Basile Tesseron, propriétaire du Château Lafon-Rochet (4ème Grand Cru Classé), prend la présidence du Syndicat Viticole de Saint-Estèphe. Il succède à Bernard Audoy et nous délivre quelques projets.

Qu’est-ce qui a déterminé la décision de vous impliquer de la sorte pour l’appellation ?
C’est une très bonne question, mais les réponses sont nombreuses et pas nécessairement liées les unes aux autres. Déjà en observant et discutant avec Bernard Audoy, j’ai compris que le président était central, mais tout comme un capitaine d’équipe de foot, il n’est pas décisif. C’est l’équipe qui l’entoure qui fait le jeu. Et les membres du bureau, Véronique Dausse (Phelan Ségur), Christophe Anney (Tour des Termes), Vincent Ginestet (Domeyne), Pierre Braquessac (Beau Site Haut Vignoble), Jean-François Delon (Ségur de Cabanac), Bernard Estager (Coutelin Merville) et Bernard Audoy (Cos Labory) qui reste parmi nous, sont de solides appuis ainsi que de précieux atouts pour les défis à venir. Il ne faut pas aussi oublier que la Maison du Vin de Saint-Estèphe est aujourd’hui gérée au jour le jour par une personne de grande qualité qu’est Carine Frugier, dont les qualités de gestion, d’administration et d’accueil font d’elle un des piliers de notre appellation. Alors quand l’occasion s’est présentée, je me suis dit, “pourquoi pas ?”. J’aime cette appellation, j’aime cette région, j’y suis heureux alors donner du temps pour ces vins est un honneur autant qu’un bonheur.

Quels sont les projets en cours et ceux à venir ?
Il y a la réhabilitation de la Maison du Vin qui, avec la boucherie de Monsieur Pigout, l’église et le café K’tea sont les principaux attraits du centre du village. Ce projet a été lancé par l’ancien bureau, c’est audacieux et cela va être magnifique. Et après on verra, mais je suis bien certain que les dossiers seront aussi nombreux que variés, c’est un peu tôt pour en parler.

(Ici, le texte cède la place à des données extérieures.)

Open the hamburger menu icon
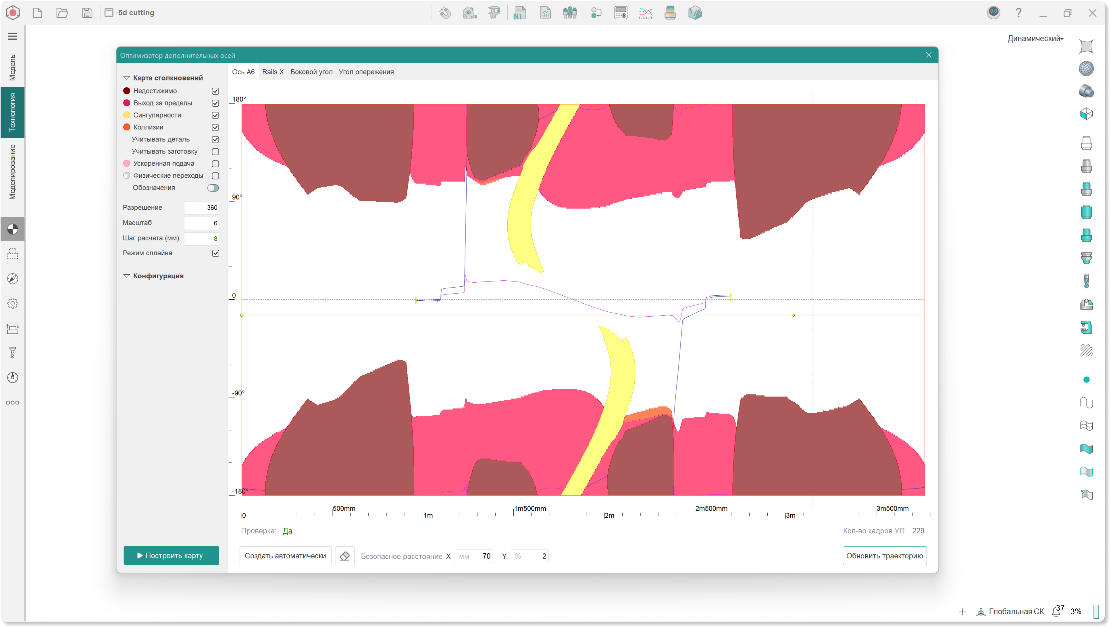Image resolution: width=1111 pixels, height=628 pixels. [13, 36]
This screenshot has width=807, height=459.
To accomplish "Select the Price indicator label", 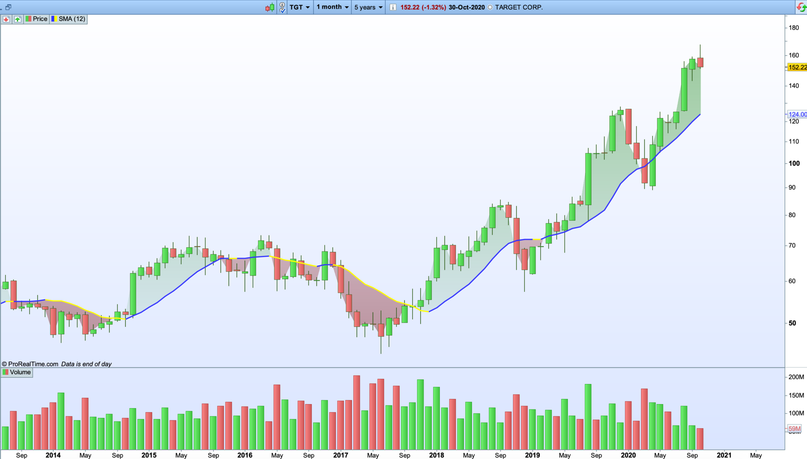I will 40,19.
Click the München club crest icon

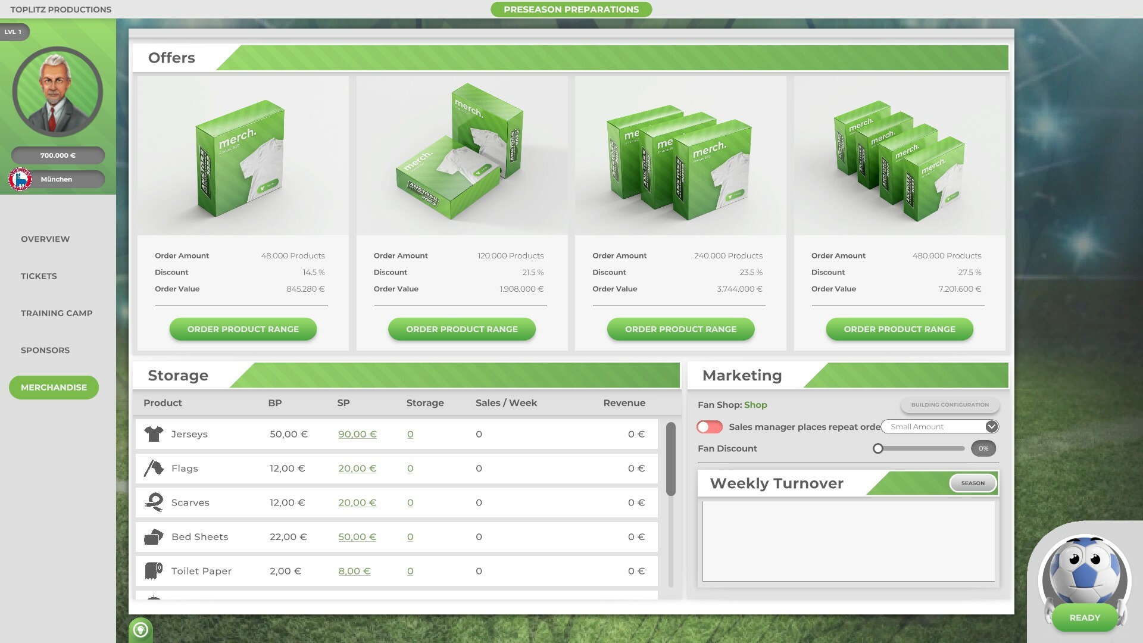coord(20,179)
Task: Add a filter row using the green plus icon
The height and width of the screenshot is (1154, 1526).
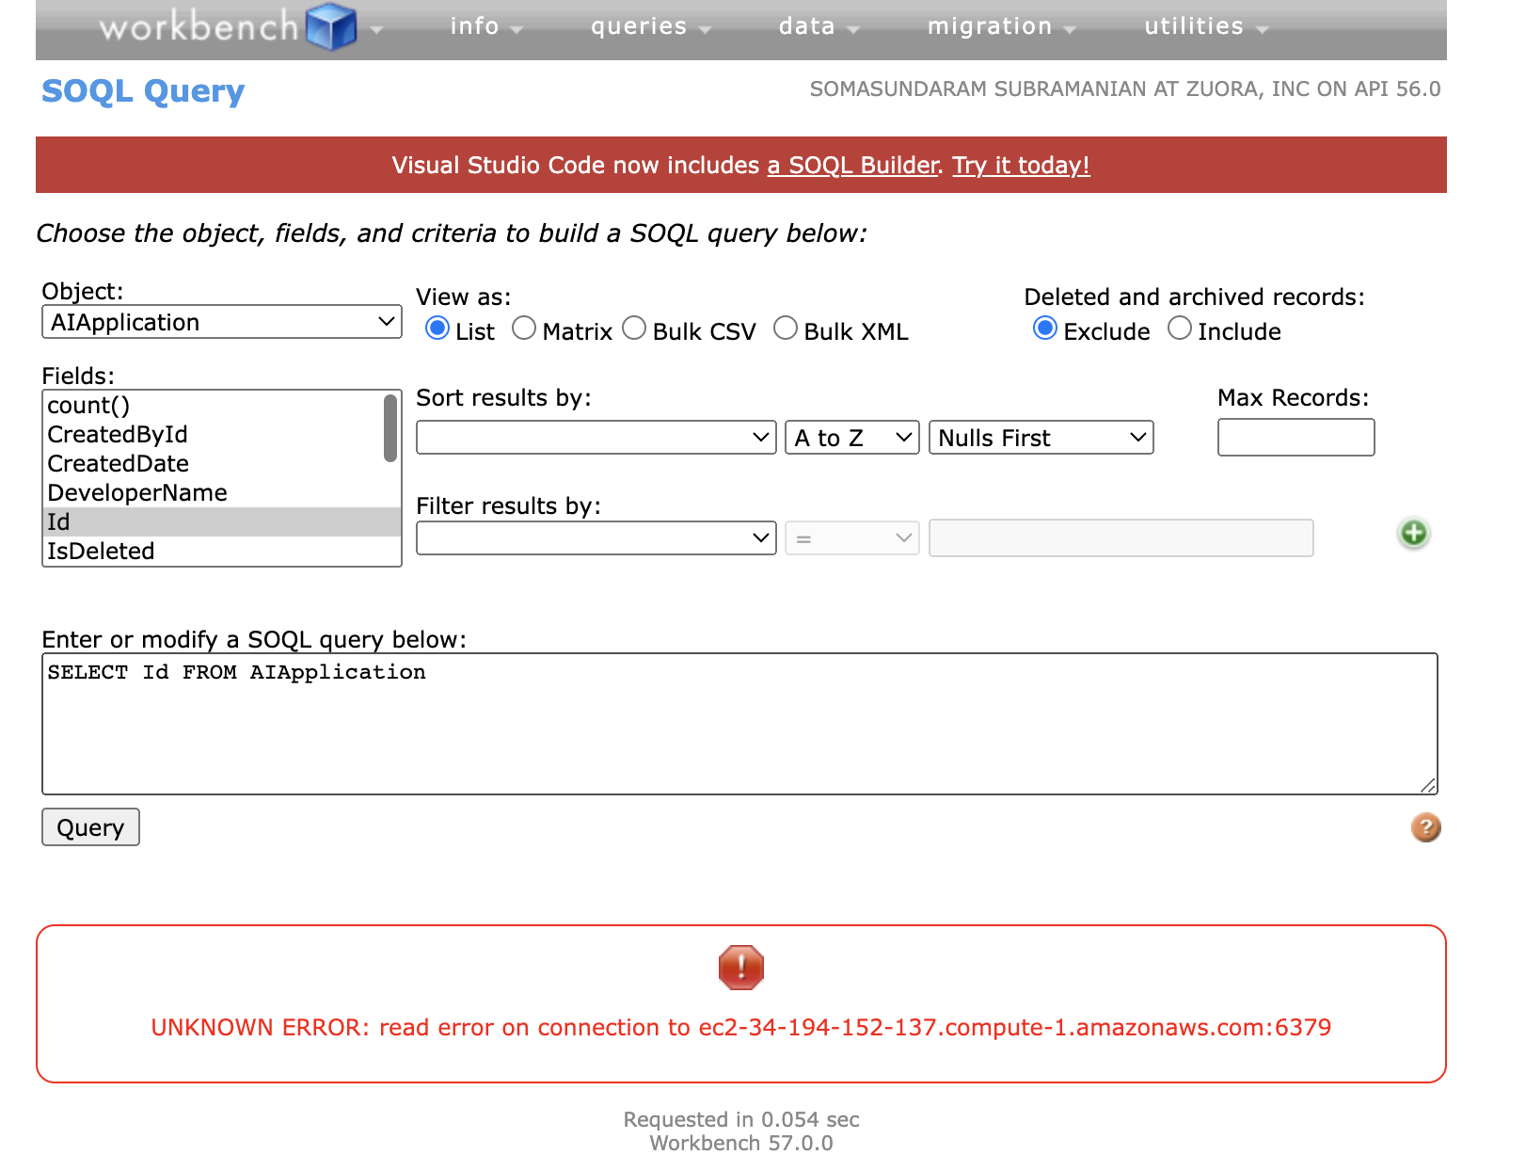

Quel regard portez-vous sur le travail de Bernard Audoy, votre prédécesseur ?
Cela fait plus de dix ans que je travaille à Saint-Estèphe et si il y a bien une appellation qui ne cesse de progresser en notoriété c’est bien celle-ci. Cette réussite est autant liée à la progression des crus, qu’à Bernard qui a su parfaitement faire en sorte que notre appellation garde cet esprit familial, uni et sympathique tout en connaissant de profondes modifications ainsi que l’apparition de nouveaux propriétaires un peu plus fortunés que nos familles médocaines historiques. Aussi, je connais peu, voire aucun président d’appellation qui fasse l’unanimité, et ce fut le cas de Bernard, c’est un exemple que je vais tenter de suivre. Je ne vous parle pas non plus des très nombreuses manifestations auxquelles nous avons participé ensemble en France comme ailleurs. Nos vignobles sont voisins et nos tables de dégustations aussi, alors forcément les liens se sont naturellement tissés. Entre deux rigolades, notre principal sujet de conversation a toujours été Saint-Estèphe.